As pessoas aqui brigam por comida, por talheres, por roupas que somem dos varais depois de dias esquecidas pelos donos. Mas os donos aparecem sempre. E o melhor de tudo no fim das contas é que existem donos, eles se reconhecem e se animam quando os reconhecemos como proprietários d'algo.
Fora a inconstância das minhas idas à cozinha, nada me difere dos outros moradores.
Também sou dona de pratos, talheres e roupas que somem constantemente.
Aquela blusinha branca com lantejoulas na gola e nos braços foi-se há um tempão.
O cômico dessa novela verídica é que os abafadores nunca usam as peças - o que nos faz ter dúvidas singelas sobre essa profissão tão antiga e ao mesmo tempo tão moderna. Afinal, o que se faz com o objecto furtado? Vendem, escondem, jogam fora?

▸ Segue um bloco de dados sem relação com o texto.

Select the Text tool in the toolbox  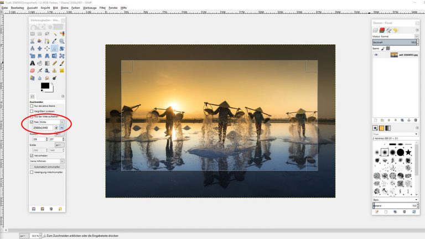coord(33,63)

Tenho um quarto modesto dentro de uma casa nada modesta e o divido com um amigo que ás vezes me abraça forte e me faz companhia quando chove. Só quando chove, no entanto.
As nossas famílias (e agora incluo a todos da casa) nos faz muito falta, alguns oferecem ajuda sempre que podem e vice-versa - mas cada um fica com as suas dores.
Mas também há brigas e câmeras e invasões. Há festas e bebidas e drogas.
É difícil ter de conviver com a solidão dos outros.